Let us denote the set $C$ of ID classes as $K_{ID}=\{1,\>.\;.\;.\;,C\}$ and given object detection dataset $D=\{X,\;\Upsilon\}$ where $X$ and $\Upsilon$ denote the input images and labels. The set of labeled images consists of $N$ samples, $X=\{x_{1},\>.\;.\;.\;,x_{N}\}$ along with the labels associated with the sets of objects included in each of N images $\Upsilon=\{Y_{1},\>.\;.\;.\;,Y_{N}\}$ . Next, for each image, we have $Y_{i}=\{y_{1},\>.\;.\;.\;,y_{K}\}$ that represents a set of labels for $K$ object instances. Each instance $y=[c,\;l]$ consists of class labels $c\in K_{ID}$ and locations $l=[x,\;y,\;w,\;h]$ , where $x,y,w,$ and $h$ denote the object’s bounding box center coordinates and size.

An OOD dataset is defined identically, except for the fact that it is semantically disparate with the ID dataset, meaning there are no common classes between ID and OOD datasets - $K_{OOD}=\{C+1,\>.\;.\;.\;\}$ .

Let us also introduce the test dataset $D_{test}$ consisting of ID and OOD objects and an object detector $\theta:x\mapsto Y$ trained on the train split ( $D_{train}$ ) of $D$ .
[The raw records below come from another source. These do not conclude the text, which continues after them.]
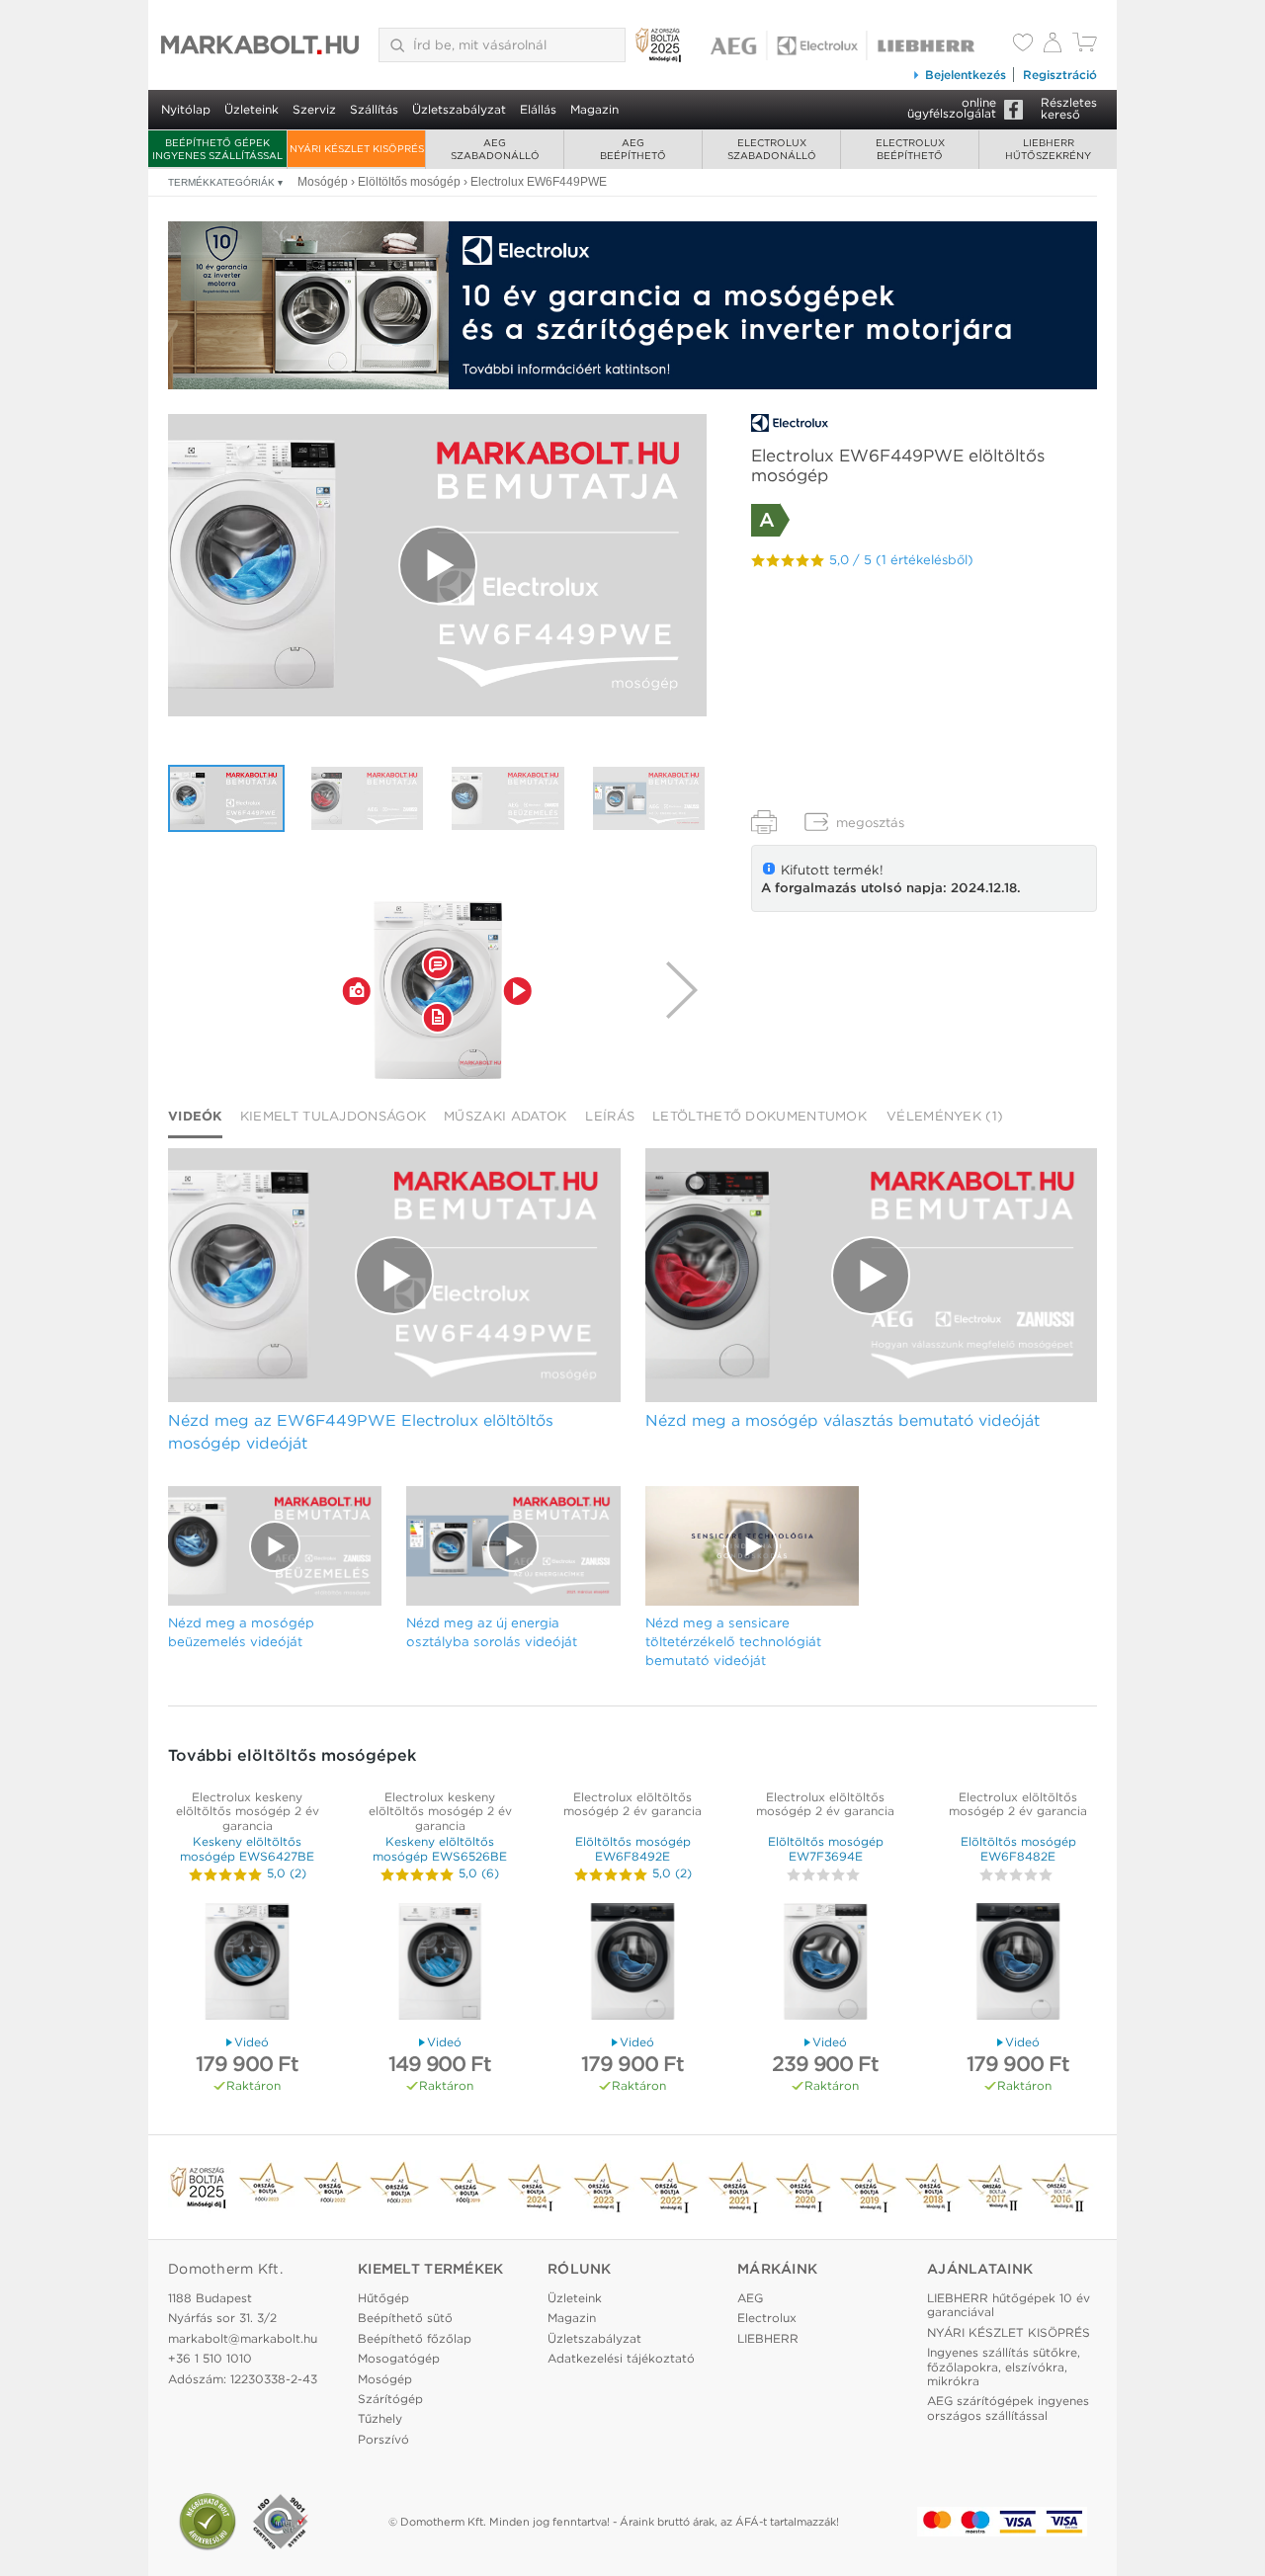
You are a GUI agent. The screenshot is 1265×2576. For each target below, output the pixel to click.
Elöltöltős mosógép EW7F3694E (826, 1848)
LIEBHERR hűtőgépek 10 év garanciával (1008, 2304)
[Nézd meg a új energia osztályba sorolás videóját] (649, 798)
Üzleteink (251, 109)
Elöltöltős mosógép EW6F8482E (1018, 1848)
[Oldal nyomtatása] (764, 822)
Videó (251, 2042)
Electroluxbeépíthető (910, 148)
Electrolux (767, 2317)
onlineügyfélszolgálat (951, 108)
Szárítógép (390, 2398)
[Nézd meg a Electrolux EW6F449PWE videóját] (437, 565)
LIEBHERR (768, 2338)
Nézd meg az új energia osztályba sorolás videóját (491, 1632)
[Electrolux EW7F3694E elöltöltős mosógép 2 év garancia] (825, 1964)
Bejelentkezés (965, 74)
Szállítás (374, 109)
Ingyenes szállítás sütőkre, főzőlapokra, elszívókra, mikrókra (1003, 2366)
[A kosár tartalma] (1084, 47)
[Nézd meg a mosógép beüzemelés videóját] (508, 798)
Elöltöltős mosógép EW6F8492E (633, 1848)
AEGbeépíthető (633, 148)
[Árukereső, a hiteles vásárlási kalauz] (207, 2521)
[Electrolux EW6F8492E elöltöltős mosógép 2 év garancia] (632, 1964)
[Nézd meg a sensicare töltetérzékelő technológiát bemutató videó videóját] (752, 1546)
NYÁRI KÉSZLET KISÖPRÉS (357, 148)
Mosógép (385, 2378)
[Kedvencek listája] (1023, 44)
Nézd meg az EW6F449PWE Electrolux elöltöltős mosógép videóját (360, 1432)
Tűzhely (380, 2418)
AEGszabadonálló (495, 148)
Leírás (609, 1116)
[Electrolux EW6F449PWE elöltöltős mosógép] (438, 990)
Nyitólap (186, 109)
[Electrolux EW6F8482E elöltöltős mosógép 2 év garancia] (1018, 1964)
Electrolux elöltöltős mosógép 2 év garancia (632, 1803)
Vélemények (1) (944, 1116)
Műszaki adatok (505, 1116)
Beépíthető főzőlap (414, 2338)
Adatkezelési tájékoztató (621, 2358)
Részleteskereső (1069, 108)
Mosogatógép (399, 2358)
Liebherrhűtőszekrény (1048, 148)
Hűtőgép (383, 2297)
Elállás (538, 109)
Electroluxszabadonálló (771, 148)
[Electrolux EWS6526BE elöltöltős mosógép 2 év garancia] (440, 1964)
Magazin (594, 109)
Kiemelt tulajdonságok (333, 1116)
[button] (357, 990)
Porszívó (383, 2439)
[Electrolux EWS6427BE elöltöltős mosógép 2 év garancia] (247, 1964)
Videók (195, 1116)
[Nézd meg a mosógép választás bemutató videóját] (367, 798)
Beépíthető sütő (405, 2317)
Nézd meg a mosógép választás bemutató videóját (842, 1420)
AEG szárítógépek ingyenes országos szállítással (1008, 2407)
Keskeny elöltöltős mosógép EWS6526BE (440, 1848)
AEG (750, 2297)
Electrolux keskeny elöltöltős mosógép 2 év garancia (247, 1811)
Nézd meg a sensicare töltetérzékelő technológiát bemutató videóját (733, 1641)
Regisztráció (1060, 74)
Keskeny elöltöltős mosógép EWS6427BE (247, 1848)
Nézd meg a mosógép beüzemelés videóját (241, 1632)
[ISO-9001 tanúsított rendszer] (280, 2521)
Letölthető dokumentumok (759, 1116)
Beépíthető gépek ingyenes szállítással (217, 148)
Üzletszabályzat (459, 109)
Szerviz (314, 109)
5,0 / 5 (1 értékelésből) (901, 559)
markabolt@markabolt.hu (242, 2338)
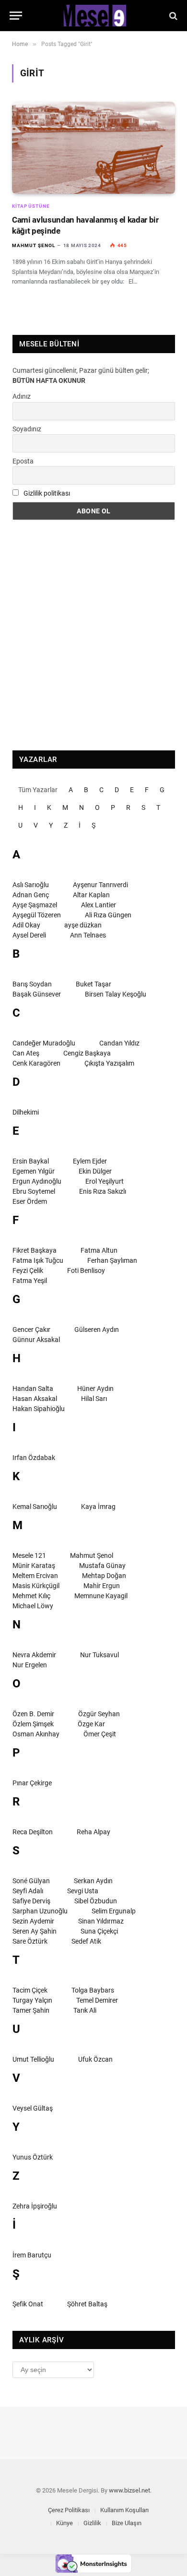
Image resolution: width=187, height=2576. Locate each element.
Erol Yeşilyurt (104, 1181)
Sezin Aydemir (33, 1921)
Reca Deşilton (32, 1832)
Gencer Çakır (31, 1329)
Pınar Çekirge (32, 1783)
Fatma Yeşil (29, 1280)
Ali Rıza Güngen (108, 915)
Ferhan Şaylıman (112, 1260)
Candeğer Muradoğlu (43, 1043)
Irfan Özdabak (33, 1457)
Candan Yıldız (119, 1043)
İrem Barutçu (31, 2255)
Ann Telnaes (88, 935)
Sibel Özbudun (95, 1901)
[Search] (172, 15)
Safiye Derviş (31, 1901)
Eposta (23, 461)
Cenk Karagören (36, 1063)
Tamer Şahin (30, 2010)
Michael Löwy (32, 1606)
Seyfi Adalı (27, 1891)
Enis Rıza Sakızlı (102, 1191)
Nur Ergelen (29, 1665)
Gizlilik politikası (46, 493)
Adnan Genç (30, 895)
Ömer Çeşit (99, 1734)
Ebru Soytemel (33, 1191)
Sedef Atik (86, 1941)
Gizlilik (92, 2523)
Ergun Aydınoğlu (36, 1181)
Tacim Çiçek (29, 1990)
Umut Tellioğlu (33, 2059)
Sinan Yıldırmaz (101, 1921)
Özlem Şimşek (33, 1724)
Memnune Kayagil (101, 1596)
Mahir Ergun (101, 1586)
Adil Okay (26, 925)
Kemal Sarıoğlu (34, 1506)
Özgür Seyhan (99, 1714)
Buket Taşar (93, 984)
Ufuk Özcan (95, 2059)
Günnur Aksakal (36, 1339)
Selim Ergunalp (114, 1911)
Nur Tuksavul (99, 1655)
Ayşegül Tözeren (36, 915)
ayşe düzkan (83, 925)
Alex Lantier (98, 905)
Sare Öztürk (29, 1941)
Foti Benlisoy (86, 1270)
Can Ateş (25, 1053)
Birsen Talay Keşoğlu (115, 994)
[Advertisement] (93, 635)
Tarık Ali (84, 2010)
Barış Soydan (32, 984)
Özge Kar (91, 1724)
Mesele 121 (29, 1555)
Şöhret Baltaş (87, 2304)
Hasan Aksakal (34, 1398)
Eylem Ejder (90, 1161)
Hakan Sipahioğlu (38, 1409)
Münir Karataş (33, 1565)
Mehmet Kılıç (31, 1596)
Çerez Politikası (69, 2510)
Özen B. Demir (33, 1714)
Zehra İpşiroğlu (34, 2206)
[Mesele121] (93, 15)
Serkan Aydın (93, 1881)
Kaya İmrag (98, 1506)
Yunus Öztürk (32, 2157)
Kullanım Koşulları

The OOD detection task is performed for $\theta$ -predicted ID and OOD $\hat{\Upsilon}_{\theta}=\{\hat{\Upsilon}_{ID},\;\hat{\Upsilon}_{OOD}\}$ samples where ID samples are true positive predictions $\hat{\Upsilon}_{ID}:=\{\hat{y}_{i}\in K_{ID}\times\mathbb{R}^{4}:\exists y_{t}\in D_{test},\>IOU(\hat{y}_{i},\,y_{t})>\lambda,\>\hat{c}=c_{t}$ }. The notation states that true positive predictions are all pairs of class labels and bounding box locations that sufficiently overlap with any ground truth test bounding box of the same class. Analogously, OOD samples are those predictions, that sufficiently overlap with any ground truth bounding box of unknown class $\hat{\Upsilon}_{OOD}:=\{\hat{y}_{o}\in K_{ID}\times\mathbb{R}^{4}:\exists y_{t}\in D_{test},\>IOU(\hat{y}_{o},\,y_{t})>\lambda,\>c_{t}\in K_{OOD}$ }. The IOU threshold $\lambda$ is typically set to 0.5. Now, the goal of an OOD detector is to perform binary classification of $\hat{\Upsilon}_{\theta}$ , which relies on the uncertainty estimator $\Phi_{\theta}:\hat{y}\mapsto\phi$ that is intended to assign high scores to OOD samples and low ones to ID samples. Next, the classification is performed by comparing a predefined uncertainty threshold with the uncertainty score associated with each sample.

4 Our approach

4.1 Neuron Activation Patterns

NAPs have been previously used for uncertainty estimation in image classifiers [4, 25]. Image processing neural networks (NNs) use multiple layers that transform input samples sequentially into the desired form. Nonlinear activation functions present in each hidden layer of a NN significantly contribute to the network’s ability to approximate complex, multidimensional relationships. Of all activation functions, ReLU is nowadays the most common choice for CV problems. All ReLU-activated layers produce matrices of either positive or zeroed values, which correspond respectively to active and inactive layers’ units. An activation pattern is obtained by assigning a true to positive units and false to zeros. Thus, for a given network layer, NAP is a binary interpretation of which neurons or convolution units of the layer were activated during the processing of an image.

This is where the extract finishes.